I will turn 25 this week; that means I can rent a car without extra fees, I can stay on my parent’s health insurance for another year, and supposedly, I can call my prefrontal cortex “fully developed”. Looking at the world around me, I find that hard to believe.
Even if true, that mental milestone doesn’t remove the gap that lies between where I am now and where I could be next. There are skills and perspectives out there that I haven’t engaged in fully, each one being a chance to deepen my sense of empathy and understanding of the world. In the pursuit of impossible perfection, I’ve left a lot of my favorite fiction projects to the wayside for longer than I’d like to admit. And I have lots of room to grow as an effective community member and resistance reporter.
At the same time, I find myself reckoning with the fact that people my age or older with more traditional “successes” under their belt are often lacking in basic empathy and community decency. They’re often the ones standing on the other side of the road during protests, shouting the r-word and telling anyone who will listen to get a job.
Then there are those who want to engage in their communities, but are too wound up by the demands of corporate America, too preoccupied (reasonably so) with addressing the needs of their household to give any time to local movements. Even with community organizations ready to support those needs, many individuals have complicated feelings about asking for and accepting help.
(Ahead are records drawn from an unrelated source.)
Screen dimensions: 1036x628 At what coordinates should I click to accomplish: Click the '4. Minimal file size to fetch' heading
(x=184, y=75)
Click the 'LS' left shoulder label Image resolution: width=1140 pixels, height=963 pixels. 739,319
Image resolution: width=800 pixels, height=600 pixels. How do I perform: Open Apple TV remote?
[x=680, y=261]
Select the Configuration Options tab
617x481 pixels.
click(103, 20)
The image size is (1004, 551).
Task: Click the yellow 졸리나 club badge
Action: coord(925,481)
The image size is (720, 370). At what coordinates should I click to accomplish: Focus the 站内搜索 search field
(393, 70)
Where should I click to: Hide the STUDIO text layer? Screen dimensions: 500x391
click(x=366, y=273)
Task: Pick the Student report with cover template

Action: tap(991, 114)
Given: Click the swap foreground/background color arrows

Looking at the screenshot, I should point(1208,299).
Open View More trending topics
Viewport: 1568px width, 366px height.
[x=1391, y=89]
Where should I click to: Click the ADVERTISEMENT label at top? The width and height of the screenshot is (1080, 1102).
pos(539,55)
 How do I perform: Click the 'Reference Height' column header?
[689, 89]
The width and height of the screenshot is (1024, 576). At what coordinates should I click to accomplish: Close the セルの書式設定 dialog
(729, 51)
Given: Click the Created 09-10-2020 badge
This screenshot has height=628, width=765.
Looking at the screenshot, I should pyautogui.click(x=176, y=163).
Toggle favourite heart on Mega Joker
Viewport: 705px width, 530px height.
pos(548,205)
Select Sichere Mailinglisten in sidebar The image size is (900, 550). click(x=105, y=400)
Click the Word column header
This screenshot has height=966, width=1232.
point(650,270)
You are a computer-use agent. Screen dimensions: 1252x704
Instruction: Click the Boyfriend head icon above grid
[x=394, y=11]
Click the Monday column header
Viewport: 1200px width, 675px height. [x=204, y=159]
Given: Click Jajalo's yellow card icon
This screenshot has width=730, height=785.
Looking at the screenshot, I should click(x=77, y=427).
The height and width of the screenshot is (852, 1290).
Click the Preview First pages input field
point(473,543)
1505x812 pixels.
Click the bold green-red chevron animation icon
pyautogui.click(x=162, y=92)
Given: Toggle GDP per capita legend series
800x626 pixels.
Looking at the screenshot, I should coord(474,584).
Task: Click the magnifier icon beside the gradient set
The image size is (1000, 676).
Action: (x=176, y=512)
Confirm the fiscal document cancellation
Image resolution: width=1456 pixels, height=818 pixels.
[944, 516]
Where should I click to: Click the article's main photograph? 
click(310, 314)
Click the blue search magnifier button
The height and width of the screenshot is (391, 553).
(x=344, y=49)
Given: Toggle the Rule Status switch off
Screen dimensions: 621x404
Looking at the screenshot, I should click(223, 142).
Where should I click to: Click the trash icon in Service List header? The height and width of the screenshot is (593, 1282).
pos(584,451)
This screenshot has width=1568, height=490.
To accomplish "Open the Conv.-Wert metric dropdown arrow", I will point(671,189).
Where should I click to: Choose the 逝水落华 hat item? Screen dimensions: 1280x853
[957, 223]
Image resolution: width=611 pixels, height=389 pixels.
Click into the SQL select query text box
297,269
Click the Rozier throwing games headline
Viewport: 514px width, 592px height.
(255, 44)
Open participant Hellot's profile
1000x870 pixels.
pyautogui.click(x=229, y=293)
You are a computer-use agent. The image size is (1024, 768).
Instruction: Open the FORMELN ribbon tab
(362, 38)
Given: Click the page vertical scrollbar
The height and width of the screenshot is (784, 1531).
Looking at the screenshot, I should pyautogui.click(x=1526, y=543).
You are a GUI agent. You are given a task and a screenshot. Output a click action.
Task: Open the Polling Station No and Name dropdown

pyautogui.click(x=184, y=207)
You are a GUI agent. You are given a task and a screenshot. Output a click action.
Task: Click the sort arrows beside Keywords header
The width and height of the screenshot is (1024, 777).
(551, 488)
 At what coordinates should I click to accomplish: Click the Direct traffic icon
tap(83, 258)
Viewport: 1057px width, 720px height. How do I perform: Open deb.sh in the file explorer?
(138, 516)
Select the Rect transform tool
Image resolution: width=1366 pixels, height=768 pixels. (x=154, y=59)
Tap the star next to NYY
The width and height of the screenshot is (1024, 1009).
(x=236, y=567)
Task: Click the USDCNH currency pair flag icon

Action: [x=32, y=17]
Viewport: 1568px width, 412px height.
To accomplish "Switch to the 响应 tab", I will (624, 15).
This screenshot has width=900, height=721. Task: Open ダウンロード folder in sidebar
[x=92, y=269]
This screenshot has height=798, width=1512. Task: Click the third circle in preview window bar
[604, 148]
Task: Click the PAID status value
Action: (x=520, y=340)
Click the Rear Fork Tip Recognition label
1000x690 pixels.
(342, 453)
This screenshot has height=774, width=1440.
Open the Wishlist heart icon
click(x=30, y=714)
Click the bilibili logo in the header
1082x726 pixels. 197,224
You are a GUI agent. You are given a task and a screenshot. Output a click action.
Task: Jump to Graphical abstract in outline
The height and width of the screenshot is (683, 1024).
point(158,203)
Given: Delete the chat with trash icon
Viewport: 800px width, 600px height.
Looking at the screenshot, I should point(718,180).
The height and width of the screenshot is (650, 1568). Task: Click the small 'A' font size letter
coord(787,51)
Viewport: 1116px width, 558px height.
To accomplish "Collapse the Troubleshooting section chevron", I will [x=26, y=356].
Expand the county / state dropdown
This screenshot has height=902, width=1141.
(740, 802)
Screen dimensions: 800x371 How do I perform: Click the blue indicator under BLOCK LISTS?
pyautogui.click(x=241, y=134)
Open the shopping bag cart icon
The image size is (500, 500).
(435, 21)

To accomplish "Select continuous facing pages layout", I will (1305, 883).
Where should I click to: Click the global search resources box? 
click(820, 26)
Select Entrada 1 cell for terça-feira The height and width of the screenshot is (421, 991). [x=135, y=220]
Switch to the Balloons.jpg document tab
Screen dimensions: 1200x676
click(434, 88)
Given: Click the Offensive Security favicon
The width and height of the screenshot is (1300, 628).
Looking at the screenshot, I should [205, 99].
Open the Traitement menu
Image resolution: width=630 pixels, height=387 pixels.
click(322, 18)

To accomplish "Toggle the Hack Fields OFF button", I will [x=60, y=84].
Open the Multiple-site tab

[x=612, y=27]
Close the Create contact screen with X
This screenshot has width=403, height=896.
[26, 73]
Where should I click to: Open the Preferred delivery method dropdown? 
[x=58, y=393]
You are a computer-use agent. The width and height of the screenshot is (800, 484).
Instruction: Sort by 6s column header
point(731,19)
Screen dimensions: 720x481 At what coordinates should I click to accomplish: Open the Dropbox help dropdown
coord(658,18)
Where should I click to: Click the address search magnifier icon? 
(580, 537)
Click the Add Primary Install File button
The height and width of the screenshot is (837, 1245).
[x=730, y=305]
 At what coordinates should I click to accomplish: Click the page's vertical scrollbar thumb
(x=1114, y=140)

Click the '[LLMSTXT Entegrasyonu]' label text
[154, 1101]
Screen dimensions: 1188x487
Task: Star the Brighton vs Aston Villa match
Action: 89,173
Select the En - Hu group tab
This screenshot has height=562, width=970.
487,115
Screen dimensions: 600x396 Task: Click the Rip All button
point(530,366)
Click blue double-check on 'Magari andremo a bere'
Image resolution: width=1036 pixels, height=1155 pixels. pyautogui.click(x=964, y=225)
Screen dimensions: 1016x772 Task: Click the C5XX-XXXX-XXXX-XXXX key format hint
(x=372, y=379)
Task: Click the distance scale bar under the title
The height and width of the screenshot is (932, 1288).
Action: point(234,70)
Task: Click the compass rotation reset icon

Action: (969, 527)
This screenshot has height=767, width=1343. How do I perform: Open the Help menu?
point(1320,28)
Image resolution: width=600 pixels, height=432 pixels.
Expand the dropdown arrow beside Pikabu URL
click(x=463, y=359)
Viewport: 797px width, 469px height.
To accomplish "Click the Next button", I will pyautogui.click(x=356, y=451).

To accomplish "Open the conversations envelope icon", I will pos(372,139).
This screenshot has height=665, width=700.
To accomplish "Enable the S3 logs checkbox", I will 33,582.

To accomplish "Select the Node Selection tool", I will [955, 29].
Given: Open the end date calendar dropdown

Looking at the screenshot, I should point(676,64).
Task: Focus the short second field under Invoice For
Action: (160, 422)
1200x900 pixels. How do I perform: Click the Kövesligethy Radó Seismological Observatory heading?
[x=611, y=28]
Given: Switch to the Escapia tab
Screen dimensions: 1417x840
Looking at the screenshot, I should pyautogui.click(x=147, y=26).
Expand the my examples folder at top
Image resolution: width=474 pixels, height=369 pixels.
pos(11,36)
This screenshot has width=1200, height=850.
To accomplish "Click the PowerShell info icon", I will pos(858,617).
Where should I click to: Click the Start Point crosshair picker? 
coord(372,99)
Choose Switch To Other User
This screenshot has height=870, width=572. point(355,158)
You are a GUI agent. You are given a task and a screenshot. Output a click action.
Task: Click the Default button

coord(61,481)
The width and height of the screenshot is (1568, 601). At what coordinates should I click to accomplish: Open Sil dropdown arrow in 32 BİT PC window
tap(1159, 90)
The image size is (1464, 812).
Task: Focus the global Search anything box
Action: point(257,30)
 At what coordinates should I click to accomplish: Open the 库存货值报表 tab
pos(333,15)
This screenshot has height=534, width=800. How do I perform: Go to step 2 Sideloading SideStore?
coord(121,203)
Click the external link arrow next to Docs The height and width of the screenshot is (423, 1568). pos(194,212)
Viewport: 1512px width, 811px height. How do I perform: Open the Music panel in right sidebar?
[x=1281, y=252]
As a resistance, we need to find a way to pull people in before they hit rock bottom, to support the community’s pressing physical needs so they can be mentally present with us. How can we expect to pool our minds together effectively if the water’s all clouded?
All of this to say, while it’s difficult to believe that my brain will be developmentally similar to the decades-older minds ruining our country, it makes perfect sense to me why the rest of us have been unable to utilize our smarts to their full potential, even for issues we deeply care about.